### Teks yang Ditampilkan
******

Senin, 30 September 2024

PENANGKAPAN (Bagian 2)

 


 

            Pembahasan selantuan njutnya mengenai penangkapan, kita akan membahas ketentuan Pasal 17 Kitab Undang-Undang Hukum Acara Pidana (KUHAP), yang menyebutkan sebagai berikut :

            “Perintah penangkapan dilakukan terhadap seorang yang diduga keras melakukan tindak pidana, berdasarkan bukti permulaan yang cukup.”

Di dalam penjelasan Pasal 17 Kitab Undang-Undang Hukum Acara Pidana (KUHAP) ini dijelaskan mengenai penangkapan ini sebagai berikut :

“Yang dimaksud dengan bukti permulaan yang cukup ialah bukti permulaan untuk menduga adanya tindak pidana sesuai dengan bunyi Pasal 1 butir 14.”

Pasal ini menunjukkan bahwa printah penangkapan tidak dapat dilakukan dengan sewenang-wenang, tetapi ditujukan kepada mereka yang betul-betul melakukan tindak pidana.

Dari ketentuan Pasal 17 Kitab Undang-Undang Hukum Acara Pidana (KUHAP) ini secara singkat dapat dijelaskan sebagai berikut :

1)  KUHAP ini mempunyai tujuan untuk melindungi Hak Asasi Manusia (HAM) sehingga dapat menghindarkan dari kesewenang-wenangan Aparat Penegak Hukum (APH), khususnya pihak Penyidik, baik dari unsur Kepolisian maupun dari unsur Kejaksaan, ketika melakukan penyidikan suatu perkara dan saat akan menangkap seseorang yang diduga melakukan tindak pidana;

2)    Ketentuan Pasal 17 KUHAP ini kemudian juga diatur di dalam Putusan Mahkamah Konstitusi No 21/PUU-XII/2014 Tahun 2014 yang menyebutkan bahwa “Frasa ‘bukti permulaan’, ‘bukti permulaan yang cukup’, dan ‘bukti yang cukup’ dalam Pasal 1 angka 14, Pasal 17, dan Pasal 21 ayat (1) KUHAP harus ditafsirkan sekurang-kurangnya dua alat bukti sesuai Pasal 184 KUHAP disertai pemeriksaan calon tersangkanya, kecuali tindak pidana yang penetapan tersangkanya dimungkinkan dilakukan tanpa kehadirannya (in absentia),” ujar Hakim Konstitusi Wahiduddin Adams saat membacakan pertimbangan;

3)    Dengan menghindarkan kesewang-wenangan Aparat Penegak Hukum (APH) pada saat melakukan penyidikan suatu tindak pidana termasuk ketika akan melakukan penangkapan, maka dapat dihindarkan adanya peradilan sesat dalam sistem hukum di Indonesia. (BERSAMBUNG).

******

### Soal
Ubah "betul-betul" menjadi "benar-benar" pada bagian teks tentang penangkapan di antara "Pasal ini menunjukkan" dan "melakukan tindak pidana.", termasuk kedua batas itu. Kemudian tuliskan kembali bagian tersebut.

### Data yang Diberikan

******

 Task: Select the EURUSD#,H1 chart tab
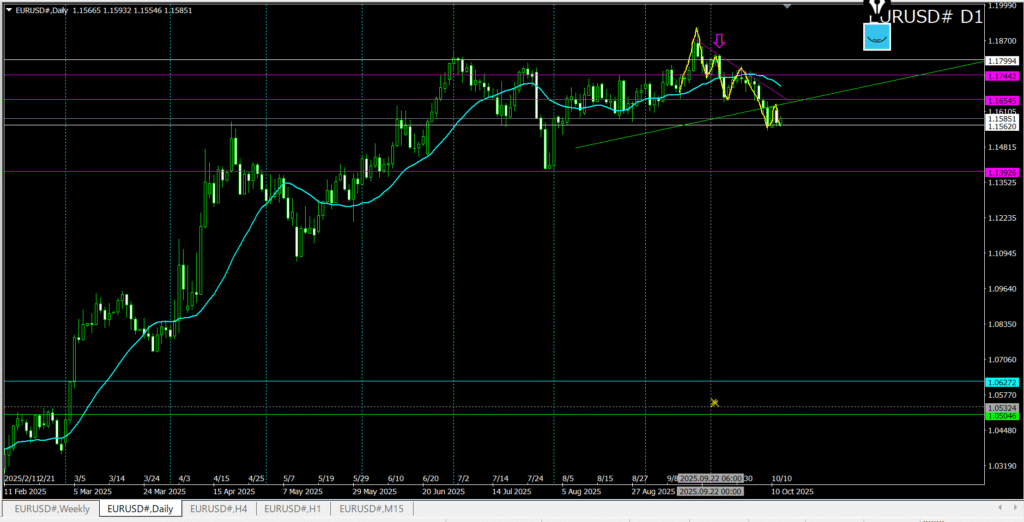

******

### Hasil
Pasal ini menunjukkan bahwa printah penangkapan tidak dapat dilakukan dengan sewenang-wenang, tetapi ditujukan kepada mereka yang benar-benar melakukan tindak pidana.